LONDON – In 1983, Stephen Close was arrested, jailed and expelled from the British army for having sex with a male squad mate.
Three decades later, police tracked him down to the northern England city of Salford and demanded a sample of his DNA because of that conviction.
Close, now 50 and openly gay, said he was shocked.
"I was horrified that after all these years they suddenly decided to bring this up again," Close said in a telephone interview from Salford, 205 miles (330 kilometers) north of London.
While it is not illegal in the U.K. to collect genetic material from adults, Britain's DNA database — one of the largest in the world, with some 6 million samples — has long been a magnet for controversy. Human rights advocate Peter Tatchell says gay men convicted years ago under Britain's now-defunct gross indecency law may have had their rights violated recently by British police who ordered them to submit their genetic material to the database.
"It is absolutely wrong to lump a consenting, victimless offense like 'gross indecency' with rape, and child sex abuse," Tatchell told The Associated Press.
Europe's top human rights court in 2008 struck down a British law that allowed the government to store DNA and fingerprints from people with no criminal record. But in 2011, a new law allowed police to collect DNA from offenders who had been convicted of serious offenses before the DNA database was created in 1995.

INPUT DATA —
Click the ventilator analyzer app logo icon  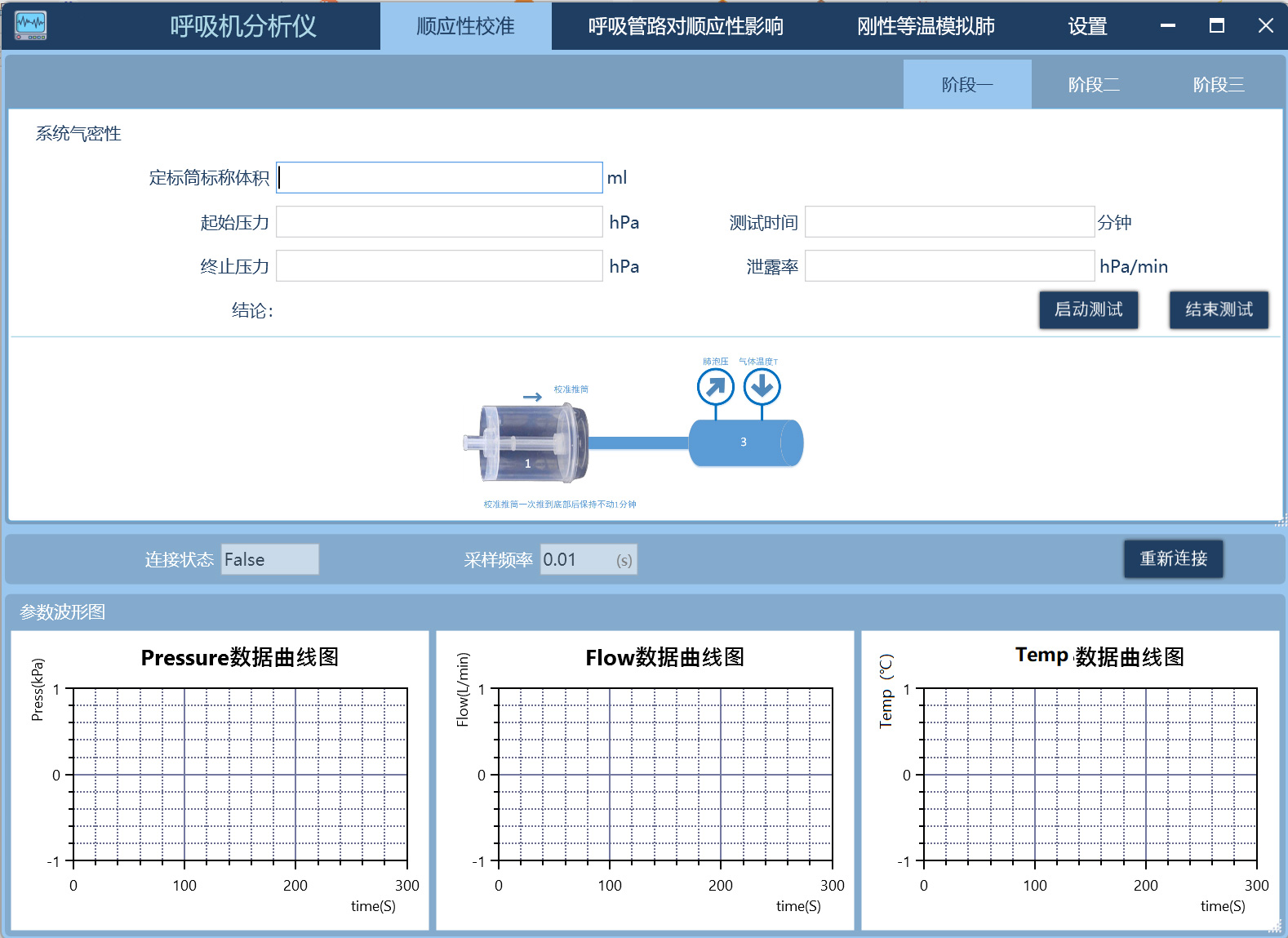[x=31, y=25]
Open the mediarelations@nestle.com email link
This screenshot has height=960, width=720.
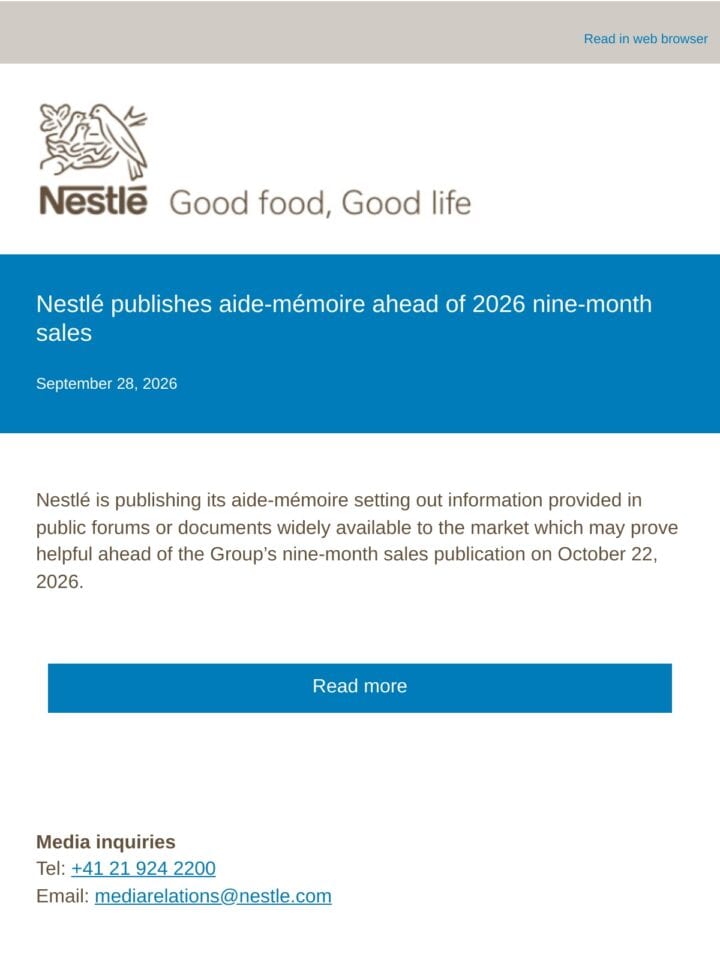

EXERCISE TASKS —
1 – According to the DNA database article, how many samples does Britain's DNA database hold?
2 – Please condense the paragraph of the DNA database article that begins "While it is not illegal" into two shorter sentences, keeping its main facts.
3 – Reproduce the passage of the DNA database article starting at "Europe's top human" and ending at "created in 1995.".
Rely only on the DNA database article when answering.

RESPONSES BY ITEM NUMBER —
1 – Some 6 million samples.

2 – Collecting genetic material from adults is legal in the U.K., but Britain's DNA database, one of the world's largest with about 6 million samples, has long drawn controversy. Peter Tatchell, a human rights advocate, says police may have recently violated the rights of gay men convicted years ago under the now-defunct gross indecency law by ordering them to submit DNA to it.

3 –
Europe's top human rights court in 2008 struck down a British law that allowed the government to store DNA and fingerprints from people with no criminal record. But in 2011, a new law allowed police to collect DNA from offenders who had been convicted of serious offenses before the DNA database was created in 1995.